§ EXERCISE DETAILS: Please rewrite the records below, replacing every instance of "computer-use agent" with "desktop agent" and leaving everything else unchanged.

>> START MATERIAL SUPPLIED

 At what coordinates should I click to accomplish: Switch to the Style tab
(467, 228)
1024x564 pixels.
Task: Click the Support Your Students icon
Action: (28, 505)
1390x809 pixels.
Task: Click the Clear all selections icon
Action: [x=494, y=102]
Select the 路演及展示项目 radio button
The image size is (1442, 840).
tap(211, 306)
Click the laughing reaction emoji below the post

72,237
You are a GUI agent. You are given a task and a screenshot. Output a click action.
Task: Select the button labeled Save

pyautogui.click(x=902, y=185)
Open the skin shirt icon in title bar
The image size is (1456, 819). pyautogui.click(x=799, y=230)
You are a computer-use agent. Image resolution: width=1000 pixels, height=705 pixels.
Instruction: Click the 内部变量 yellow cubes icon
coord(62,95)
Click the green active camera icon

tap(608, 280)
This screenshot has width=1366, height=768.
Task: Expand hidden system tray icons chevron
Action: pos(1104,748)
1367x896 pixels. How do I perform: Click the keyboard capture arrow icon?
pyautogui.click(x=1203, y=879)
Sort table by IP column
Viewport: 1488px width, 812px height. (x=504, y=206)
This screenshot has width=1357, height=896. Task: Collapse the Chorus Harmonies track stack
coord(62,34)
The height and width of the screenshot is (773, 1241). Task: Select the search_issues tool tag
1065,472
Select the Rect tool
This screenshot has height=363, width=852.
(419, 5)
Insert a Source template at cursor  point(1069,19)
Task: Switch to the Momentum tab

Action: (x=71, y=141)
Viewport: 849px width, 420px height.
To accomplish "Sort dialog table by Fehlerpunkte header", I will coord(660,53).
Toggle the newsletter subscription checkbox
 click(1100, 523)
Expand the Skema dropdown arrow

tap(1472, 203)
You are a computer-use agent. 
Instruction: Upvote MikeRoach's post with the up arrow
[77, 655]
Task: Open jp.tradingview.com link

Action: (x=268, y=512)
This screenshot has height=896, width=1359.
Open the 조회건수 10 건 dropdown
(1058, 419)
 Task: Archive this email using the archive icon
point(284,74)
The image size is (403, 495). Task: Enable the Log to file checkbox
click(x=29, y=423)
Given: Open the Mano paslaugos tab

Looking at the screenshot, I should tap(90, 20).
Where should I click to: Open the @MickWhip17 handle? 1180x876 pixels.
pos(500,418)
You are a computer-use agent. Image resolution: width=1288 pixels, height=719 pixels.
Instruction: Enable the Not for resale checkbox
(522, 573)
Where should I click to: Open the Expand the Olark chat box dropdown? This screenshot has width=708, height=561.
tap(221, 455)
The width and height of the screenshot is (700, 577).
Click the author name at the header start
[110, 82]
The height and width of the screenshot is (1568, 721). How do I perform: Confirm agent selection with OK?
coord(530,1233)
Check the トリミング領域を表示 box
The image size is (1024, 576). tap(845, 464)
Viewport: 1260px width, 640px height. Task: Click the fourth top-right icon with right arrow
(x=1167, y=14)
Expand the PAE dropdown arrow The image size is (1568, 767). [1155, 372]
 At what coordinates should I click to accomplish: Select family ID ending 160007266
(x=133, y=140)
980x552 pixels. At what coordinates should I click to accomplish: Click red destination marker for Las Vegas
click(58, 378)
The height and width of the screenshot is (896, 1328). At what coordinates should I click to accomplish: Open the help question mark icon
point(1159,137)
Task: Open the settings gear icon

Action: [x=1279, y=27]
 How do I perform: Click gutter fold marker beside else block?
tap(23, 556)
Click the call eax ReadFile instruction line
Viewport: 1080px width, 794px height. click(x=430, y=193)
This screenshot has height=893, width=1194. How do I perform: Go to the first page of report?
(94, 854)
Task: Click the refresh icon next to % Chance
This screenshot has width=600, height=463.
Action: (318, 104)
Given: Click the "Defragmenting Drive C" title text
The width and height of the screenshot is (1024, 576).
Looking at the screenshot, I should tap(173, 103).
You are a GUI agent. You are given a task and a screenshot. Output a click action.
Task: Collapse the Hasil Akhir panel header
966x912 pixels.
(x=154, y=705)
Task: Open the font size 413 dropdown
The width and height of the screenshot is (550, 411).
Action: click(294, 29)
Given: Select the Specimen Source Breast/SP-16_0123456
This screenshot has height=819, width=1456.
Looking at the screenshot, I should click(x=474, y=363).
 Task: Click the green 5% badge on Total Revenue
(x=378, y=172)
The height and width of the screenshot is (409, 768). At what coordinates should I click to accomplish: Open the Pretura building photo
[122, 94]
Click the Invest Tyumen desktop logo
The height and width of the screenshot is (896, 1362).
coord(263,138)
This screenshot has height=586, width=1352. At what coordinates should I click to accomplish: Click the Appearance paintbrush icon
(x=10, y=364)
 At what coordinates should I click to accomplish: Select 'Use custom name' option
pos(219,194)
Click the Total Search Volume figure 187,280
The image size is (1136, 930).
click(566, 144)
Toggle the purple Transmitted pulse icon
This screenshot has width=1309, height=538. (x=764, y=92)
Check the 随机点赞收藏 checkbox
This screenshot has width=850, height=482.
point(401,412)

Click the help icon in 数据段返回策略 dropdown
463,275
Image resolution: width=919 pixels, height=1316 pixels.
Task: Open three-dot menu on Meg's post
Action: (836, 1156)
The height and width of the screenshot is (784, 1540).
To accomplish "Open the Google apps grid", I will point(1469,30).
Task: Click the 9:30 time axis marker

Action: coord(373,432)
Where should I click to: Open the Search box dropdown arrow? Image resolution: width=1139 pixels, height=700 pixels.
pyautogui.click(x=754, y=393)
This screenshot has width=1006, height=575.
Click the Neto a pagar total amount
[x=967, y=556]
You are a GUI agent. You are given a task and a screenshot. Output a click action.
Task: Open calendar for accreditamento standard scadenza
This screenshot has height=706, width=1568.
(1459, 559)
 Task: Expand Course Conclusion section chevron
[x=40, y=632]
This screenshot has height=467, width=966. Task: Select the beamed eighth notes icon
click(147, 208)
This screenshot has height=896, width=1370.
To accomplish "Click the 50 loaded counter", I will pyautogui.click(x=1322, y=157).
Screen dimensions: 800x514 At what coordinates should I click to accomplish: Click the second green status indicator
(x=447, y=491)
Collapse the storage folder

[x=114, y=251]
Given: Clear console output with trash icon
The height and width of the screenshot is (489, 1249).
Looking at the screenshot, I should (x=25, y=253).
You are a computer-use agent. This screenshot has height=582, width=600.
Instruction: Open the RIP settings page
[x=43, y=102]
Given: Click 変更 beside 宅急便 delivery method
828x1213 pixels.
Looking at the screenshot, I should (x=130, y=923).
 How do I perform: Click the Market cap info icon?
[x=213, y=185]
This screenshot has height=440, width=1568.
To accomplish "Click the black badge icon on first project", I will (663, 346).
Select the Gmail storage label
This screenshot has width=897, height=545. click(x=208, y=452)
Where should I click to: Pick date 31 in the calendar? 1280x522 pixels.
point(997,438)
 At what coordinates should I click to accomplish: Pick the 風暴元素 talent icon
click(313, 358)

>> END MATERIAL SUPPLIED

§ EXPECTED ANSWER:
 At what coordinates should I click to accomplish: Switch to the Style tab
(467, 228)
1024x564 pixels.
Task: Click the Support Your Students icon
Action: (28, 505)
1390x809 pixels.
Task: Click the Clear all selections icon
Action: [x=494, y=102]
Select the 路演及展示项目 radio button
The image size is (1442, 840).
tap(211, 306)
Click the laughing reaction emoji below the post

72,237
You are a GUI agent. You are given a task and a screenshot. Output a click action.
Task: Select the button labeled Save

pyautogui.click(x=902, y=185)
Open the skin shirt icon in title bar
The image size is (1456, 819). pyautogui.click(x=799, y=230)
You are a desktop agent. Image resolution: width=1000 pixels, height=705 pixels.
Instruction: Click the 内部变量 yellow cubes icon
coord(62,95)
Click the green active camera icon

tap(608, 280)
This screenshot has width=1366, height=768.
Task: Expand hidden system tray icons chevron
Action: pos(1104,748)
1367x896 pixels. How do I perform: Click the keyboard capture arrow icon?
pyautogui.click(x=1203, y=879)
Sort table by IP column
Viewport: 1488px width, 812px height. (x=504, y=206)
This screenshot has width=1357, height=896. Task: Collapse the Chorus Harmonies track stack
coord(62,34)
The height and width of the screenshot is (773, 1241). Task: Select the search_issues tool tag
1065,472
Select the Rect tool
This screenshot has height=363, width=852.
(419, 5)
Insert a Source template at cursor  point(1069,19)
Task: Switch to the Momentum tab

Action: (x=71, y=141)
Viewport: 849px width, 420px height.
To accomplish "Sort dialog table by Fehlerpunkte header", I will coord(660,53).
Toggle the newsletter subscription checkbox
 click(1100, 523)
Expand the Skema dropdown arrow

tap(1472, 203)
You are a desktop agent. 
Instruction: Upvote MikeRoach's post with the up arrow
[77, 655]
Task: Open jp.tradingview.com link

Action: (x=268, y=512)
This screenshot has height=896, width=1359.
Open the 조회건수 10 건 dropdown
(1058, 419)
 Task: Archive this email using the archive icon
point(284,74)
The image size is (403, 495). Task: Enable the Log to file checkbox
click(x=29, y=423)
Given: Open the Mano paslaugos tab

Looking at the screenshot, I should tap(90, 20).
Where should I click to: Open the @MickWhip17 handle? 1180x876 pixels.
pos(500,418)
You are a desktop agent. Image resolution: width=1288 pixels, height=719 pixels.
Instruction: Enable the Not for resale checkbox
(522, 573)
Where should I click to: Open the Expand the Olark chat box dropdown? This screenshot has width=708, height=561.
tap(221, 455)
The width and height of the screenshot is (700, 577).
Click the author name at the header start
[110, 82]
The height and width of the screenshot is (1568, 721). How do I perform: Confirm agent selection with OK?
coord(530,1233)
Check the トリミング領域を表示 box
The image size is (1024, 576). tap(845, 464)
Viewport: 1260px width, 640px height. Task: Click the fourth top-right icon with right arrow
(x=1167, y=14)
Expand the PAE dropdown arrow The image size is (1568, 767). [1155, 372]
 At what coordinates should I click to accomplish: Select family ID ending 160007266
(x=133, y=140)
980x552 pixels. At what coordinates should I click to accomplish: Click red destination marker for Las Vegas
click(58, 378)
The height and width of the screenshot is (896, 1328). At what coordinates should I click to accomplish: Open the help question mark icon
point(1159,137)
Task: Open the settings gear icon

Action: [x=1279, y=27]
 How do I perform: Click gutter fold marker beside else block?
tap(23, 556)
Click the call eax ReadFile instruction line
Viewport: 1080px width, 794px height. click(x=430, y=193)
This screenshot has height=893, width=1194. How do I perform: Go to the first page of report?
(94, 854)
Task: Click the refresh icon next to % Chance
This screenshot has width=600, height=463.
Action: (318, 104)
Given: Click the "Defragmenting Drive C" title text
The width and height of the screenshot is (1024, 576).
Looking at the screenshot, I should tap(173, 103).
You are a GUI agent. You are given a task and a screenshot. Output a click action.
Task: Collapse the Hasil Akhir panel header
966x912 pixels.
(x=154, y=705)
Task: Open the font size 413 dropdown
The width and height of the screenshot is (550, 411).
Action: click(294, 29)
Given: Select the Specimen Source Breast/SP-16_0123456
This screenshot has height=819, width=1456.
Looking at the screenshot, I should click(x=474, y=363).
 Task: Click the green 5% badge on Total Revenue
(x=378, y=172)
The height and width of the screenshot is (409, 768). At what coordinates should I click to accomplish: Open the Pretura building photo
[122, 94]
Click the Invest Tyumen desktop logo
The height and width of the screenshot is (896, 1362).
coord(263,138)
This screenshot has height=586, width=1352. At what coordinates should I click to accomplish: Click the Appearance paintbrush icon
(x=10, y=364)
 At what coordinates should I click to accomplish: Select 'Use custom name' option
pos(219,194)
Click the Total Search Volume figure 187,280
The image size is (1136, 930).
click(566, 144)
Toggle the purple Transmitted pulse icon
This screenshot has width=1309, height=538. (x=764, y=92)
Check the 随机点赞收藏 checkbox
This screenshot has width=850, height=482.
point(401,412)

Click the help icon in 数据段返回策略 dropdown
463,275
Image resolution: width=919 pixels, height=1316 pixels.
Task: Open three-dot menu on Meg's post
Action: (836, 1156)
The height and width of the screenshot is (784, 1540).
To accomplish "Open the Google apps grid", I will point(1469,30).
Task: Click the 9:30 time axis marker

Action: coord(373,432)
Where should I click to: Open the Search box dropdown arrow? Image resolution: width=1139 pixels, height=700 pixels.
pyautogui.click(x=754, y=393)
This screenshot has width=1006, height=575.
Click the Neto a pagar total amount
[x=967, y=556]
You are a GUI agent. You are given a task and a screenshot. Output a click action.
Task: Open calendar for accreditamento standard scadenza
This screenshot has height=706, width=1568.
(1459, 559)
 Task: Expand Course Conclusion section chevron
[x=40, y=632]
This screenshot has height=467, width=966. Task: Select the beamed eighth notes icon
click(147, 208)
This screenshot has height=896, width=1370.
To accomplish "Click the 50 loaded counter", I will pyautogui.click(x=1322, y=157).
Screen dimensions: 800x514 At what coordinates should I click to accomplish: Click the second green status indicator
(x=447, y=491)
Collapse the storage folder

[x=114, y=251]
Given: Clear console output with trash icon
The height and width of the screenshot is (489, 1249).
Looking at the screenshot, I should (x=25, y=253).
You are a desktop agent. This screenshot has height=582, width=600.
Instruction: Open the RIP settings page
[x=43, y=102]
Given: Click 変更 beside 宅急便 delivery method
828x1213 pixels.
Looking at the screenshot, I should (x=130, y=923).
 How do I perform: Click the Market cap info icon?
[x=213, y=185]
This screenshot has height=440, width=1568.
To accomplish "Click the black badge icon on first project", I will (663, 346).
Select the Gmail storage label
This screenshot has width=897, height=545. click(x=208, y=452)
Where should I click to: Pick date 31 in the calendar? 1280x522 pixels.
point(997,438)
 At what coordinates should I click to accomplish: Pick the 風暴元素 talent icon
click(313, 358)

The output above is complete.